November 1972-March 1973
The Mad Monk

Thorns ripped at his robes and tore at his skin, perspiration burning the lacerations on his legs and arms. It was time to turn back. Taking a last look into the trees, he saw what he was looking for: the camouflaged tail of Spectre 544 hidden in a thick cluster of leaves and branches. Walking slowly through the burned-out shell, he half-believed the Thai superstition that those who died a violent death would be cursed to linger long in the spirit world.

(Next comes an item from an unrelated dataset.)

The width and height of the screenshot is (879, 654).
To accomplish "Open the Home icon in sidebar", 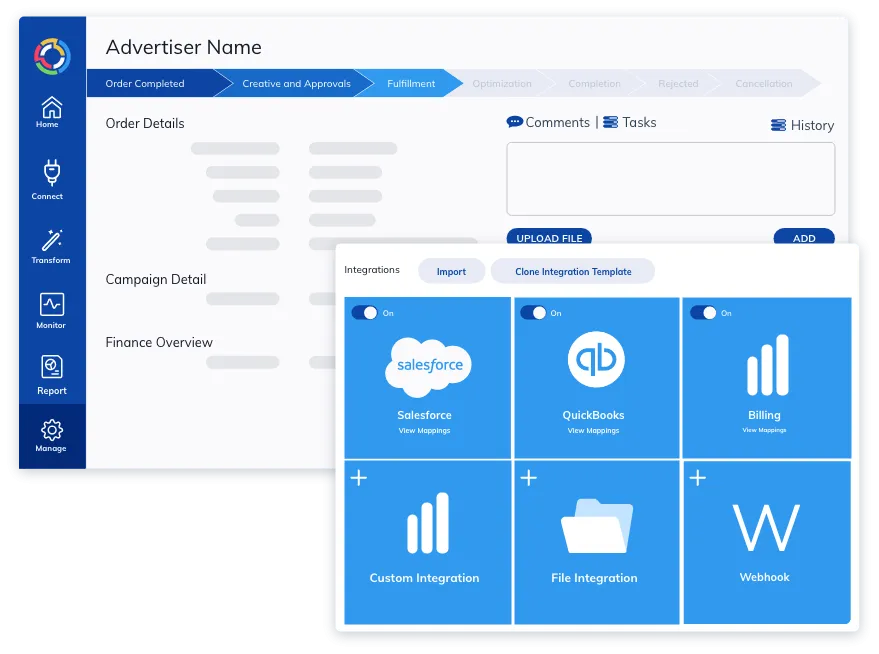I will point(50,108).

The Mad Monk kneeled and spread his thin sitting cloth, crossed his legs into a half-lotus position and went into a deep meditation, almost a trance, where he seemed to fold up into himself like a cheap plastic raincoat and disappear. He hadn’t quite disappeared, however, because tears began to flow. He cried for the many faces that floated up from remembrances of the crash and from remembrances of the bicycle race. Major Mertons and Captain Gunther, the pilots on Spectre 544; Major Hart, the navigator; Master Sergeant Penner, the flight engineer; Vodvarka, the spotter; and the gunners, Edwards, Dixon, and Thommasi. Pigpen Sachs didn’t even get to die with his boots on. KWBR—Killed While Bicycle Racing? The faces of Dave Murray, Jeff Spitzer, Prasert, and Dukadah floated before him, filling him with emptiness, but he ached more when they disappeared and he saw nothing but blackness in their wake. He especially wanted to hold onto Dukadah, to pull her back and seat her on his right, to feel her warmth, but she was the very first to disappear. And when he thought he was finally finished, his memories purged, Liscomb, Strbik, Rooker and Rush appeared, dancing and laughing, which made him miss them all the more when they evaporated into the dark night. He especially wanted to shake Moonbeam’s hand, to thank him for saving him the day the bicycle race ended in disaster, but it was too late for thanks and too late for farewells.

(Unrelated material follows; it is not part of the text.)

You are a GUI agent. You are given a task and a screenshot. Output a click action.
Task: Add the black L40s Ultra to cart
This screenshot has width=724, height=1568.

For forty days and forty nights that might have been a hundred and forty days and nights, The Mad Monk wandered through a manmade wasteland. On the sixth day he came across the village where Tony Pope once encamped with his small mercenary army. Pope’s village was leveled to a shallow pile of rubble with only a few clues remaining to its former identity. The huge temple bell survived, turned on its side and covered with dust amid the ruins. The traditional thatch huts had been reduced to ash, but when the Mad Monk made his way to the north end of the hamlet, he could recognize the distorted, half-melted tin roof of Pope’s headquarters. A charred wooden bucket lay on the ground next to what remained of the porch, the enemy ears and fingers it once held now looking like overcooked bacon. Inside, the jars displaying Pope’s strange collection of shrunken heads and brain tissue were all smashed, the contents moldy and unrecognizable.

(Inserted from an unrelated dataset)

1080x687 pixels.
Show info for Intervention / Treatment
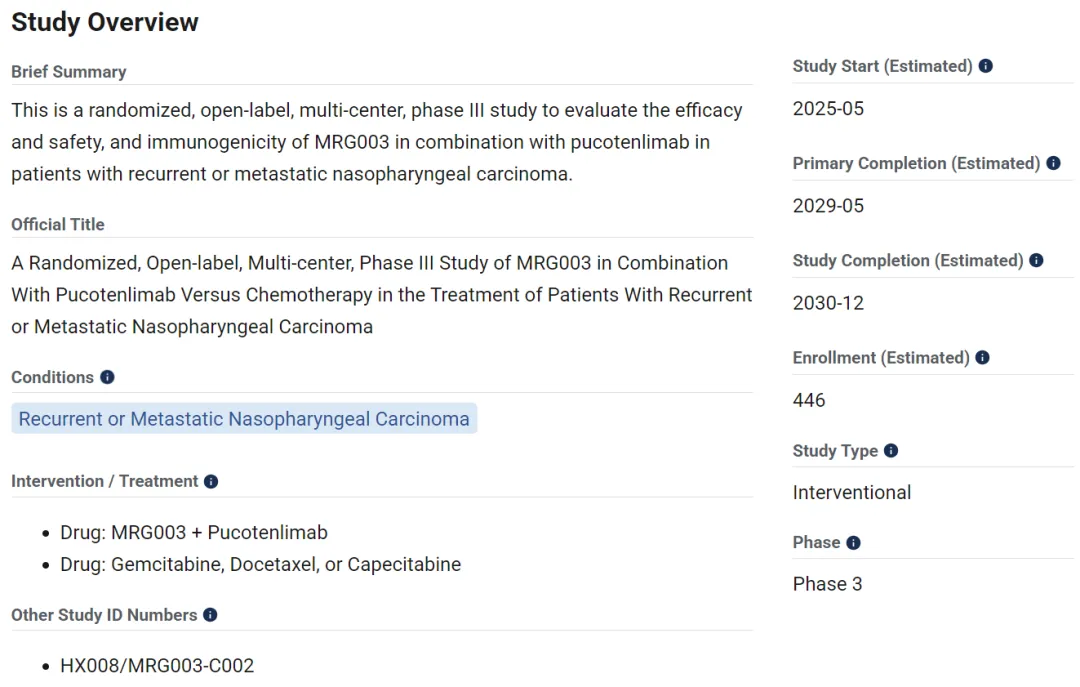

The Mad Monk hurried from the village. But when he escaped the wasteland, he wandered into the Laotian wilderness, painstakingly making his way north, climbing the steep, lonely trails of the Annamite Mountains that formed the long frontier with Vietnam. His feet bled, and no god spoke to him. He was only visited by his inner and outer demons—the ghosts of his lost friends and the ghosts of the dead enemies he had been powerless to spare.

There were days that he saw no one and could not eat, sworn as he was to only eat food that had been offered by laypeople. There were days that he went hungry and craved a teaspoonful of chocolate ice cream with every step he took. In hill tribe villages that were not Buddhist—the children naked and the women bare-breasted—people only stared, having never seen a farang before. Other villages, Buddhist and animist alike, shared what they had, but nowhere was that much. Once, he came to an abandoned hill tribe village built in a circle around a mango tree. The ground was covered with fruit in all stages of ripeness, but no one was there to offer him food. Praying to the spirits that haunted the roof beams, the Mad Monk was told by an invisible voice that the freshest of the fruit had been left for him that morning. He gorged himself and then set an offering on the porch for the phii that had spoken to him.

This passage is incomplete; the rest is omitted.